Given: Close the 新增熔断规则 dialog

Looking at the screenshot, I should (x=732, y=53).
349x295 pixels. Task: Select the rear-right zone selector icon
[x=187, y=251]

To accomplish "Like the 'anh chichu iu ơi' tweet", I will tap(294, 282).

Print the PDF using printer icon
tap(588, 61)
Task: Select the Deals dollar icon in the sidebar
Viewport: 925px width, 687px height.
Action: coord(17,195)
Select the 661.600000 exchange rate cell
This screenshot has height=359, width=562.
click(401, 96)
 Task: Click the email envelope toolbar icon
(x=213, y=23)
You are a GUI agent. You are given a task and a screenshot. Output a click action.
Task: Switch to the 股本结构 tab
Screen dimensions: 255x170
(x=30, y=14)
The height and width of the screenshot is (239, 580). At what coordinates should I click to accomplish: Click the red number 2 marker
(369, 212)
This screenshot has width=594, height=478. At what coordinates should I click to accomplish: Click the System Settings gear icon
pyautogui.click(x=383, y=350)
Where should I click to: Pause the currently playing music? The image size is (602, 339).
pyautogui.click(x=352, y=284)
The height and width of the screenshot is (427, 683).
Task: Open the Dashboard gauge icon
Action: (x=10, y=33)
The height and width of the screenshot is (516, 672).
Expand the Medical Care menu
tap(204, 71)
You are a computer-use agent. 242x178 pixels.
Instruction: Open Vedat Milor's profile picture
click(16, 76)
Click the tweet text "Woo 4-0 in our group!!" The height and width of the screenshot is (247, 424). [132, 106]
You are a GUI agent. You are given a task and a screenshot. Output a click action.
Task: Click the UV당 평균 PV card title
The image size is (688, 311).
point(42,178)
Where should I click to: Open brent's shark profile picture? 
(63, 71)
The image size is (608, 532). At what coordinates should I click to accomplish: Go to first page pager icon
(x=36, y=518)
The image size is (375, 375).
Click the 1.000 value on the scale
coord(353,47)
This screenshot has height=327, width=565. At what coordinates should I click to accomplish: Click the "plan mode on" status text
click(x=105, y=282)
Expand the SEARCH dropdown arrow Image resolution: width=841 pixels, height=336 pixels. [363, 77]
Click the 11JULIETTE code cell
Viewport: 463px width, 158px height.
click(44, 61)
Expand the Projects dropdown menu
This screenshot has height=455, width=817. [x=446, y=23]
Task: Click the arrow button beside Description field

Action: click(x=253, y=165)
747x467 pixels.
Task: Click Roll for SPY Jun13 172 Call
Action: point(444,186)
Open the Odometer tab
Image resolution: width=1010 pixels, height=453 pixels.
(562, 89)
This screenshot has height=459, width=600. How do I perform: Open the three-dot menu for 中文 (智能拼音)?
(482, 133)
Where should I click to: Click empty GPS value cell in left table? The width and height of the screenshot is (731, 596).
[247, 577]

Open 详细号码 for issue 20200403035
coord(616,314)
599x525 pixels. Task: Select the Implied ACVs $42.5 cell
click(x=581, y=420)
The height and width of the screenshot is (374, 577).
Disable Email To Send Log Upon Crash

:::::

→ ASSIGNED TASK
Write back every line of the material exactly as it was provided.

→ YOUR SOLUTION
Given: Close the 新增熔断规则 dialog

Looking at the screenshot, I should (x=732, y=53).
349x295 pixels. Task: Select the rear-right zone selector icon
[x=187, y=251]

To accomplish "Like the 'anh chichu iu ơi' tweet", I will tap(294, 282).

Print the PDF using printer icon
tap(588, 61)
Task: Select the Deals dollar icon in the sidebar
Viewport: 925px width, 687px height.
Action: coord(17,195)
Select the 661.600000 exchange rate cell
This screenshot has height=359, width=562.
click(401, 96)
 Task: Click the email envelope toolbar icon
(x=213, y=23)
You are a GUI agent. You are given a task and a screenshot. Output a click action.
Task: Switch to the 股本结构 tab
Screen dimensions: 255x170
(x=30, y=14)
The height and width of the screenshot is (239, 580). At what coordinates should I click to accomplish: Click the red number 2 marker
(369, 212)
This screenshot has width=594, height=478. At what coordinates should I click to accomplish: Click the System Settings gear icon
pyautogui.click(x=383, y=350)
Where should I click to: Pause the currently playing music? The image size is (602, 339).
pyautogui.click(x=352, y=284)
The height and width of the screenshot is (427, 683).
Task: Open the Dashboard gauge icon
Action: (x=10, y=33)
The height and width of the screenshot is (516, 672).
Expand the Medical Care menu
tap(204, 71)
You are a computer-use agent. 242x178 pixels.
Instruction: Open Vedat Milor's profile picture
click(16, 76)
Click the tweet text "Woo 4-0 in our group!!" The height and width of the screenshot is (247, 424). [132, 106]
You are a GUI agent. You are given a task and a screenshot. Output a click action.
Task: Click the UV당 평균 PV card title
The image size is (688, 311).
point(42,178)
Where should I click to: Open brent's shark profile picture? 
(63, 71)
The image size is (608, 532). At what coordinates should I click to accomplish: Go to first page pager icon
(x=36, y=518)
The image size is (375, 375).
Click the 1.000 value on the scale
coord(353,47)
This screenshot has height=327, width=565. At what coordinates should I click to accomplish: Click the "plan mode on" status text
click(x=105, y=282)
Expand the SEARCH dropdown arrow Image resolution: width=841 pixels, height=336 pixels. [363, 77]
Click the 11JULIETTE code cell
Viewport: 463px width, 158px height.
click(44, 61)
Expand the Projects dropdown menu
This screenshot has height=455, width=817. [x=446, y=23]
Task: Click the arrow button beside Description field

Action: click(x=253, y=165)
747x467 pixels.
Task: Click Roll for SPY Jun13 172 Call
Action: point(444,186)
Open the Odometer tab
Image resolution: width=1010 pixels, height=453 pixels.
(562, 89)
This screenshot has height=459, width=600. How do I perform: Open the three-dot menu for 中文 (智能拼音)?
(482, 133)
Where should I click to: Click empty GPS value cell in left table? The width and height of the screenshot is (731, 596).
[247, 577]

Open 详细号码 for issue 20200403035
coord(616,314)
599x525 pixels. Task: Select the Implied ACVs $42.5 cell
click(x=581, y=420)
The height and width of the screenshot is (374, 577).
Disable Email To Send Log Upon Crash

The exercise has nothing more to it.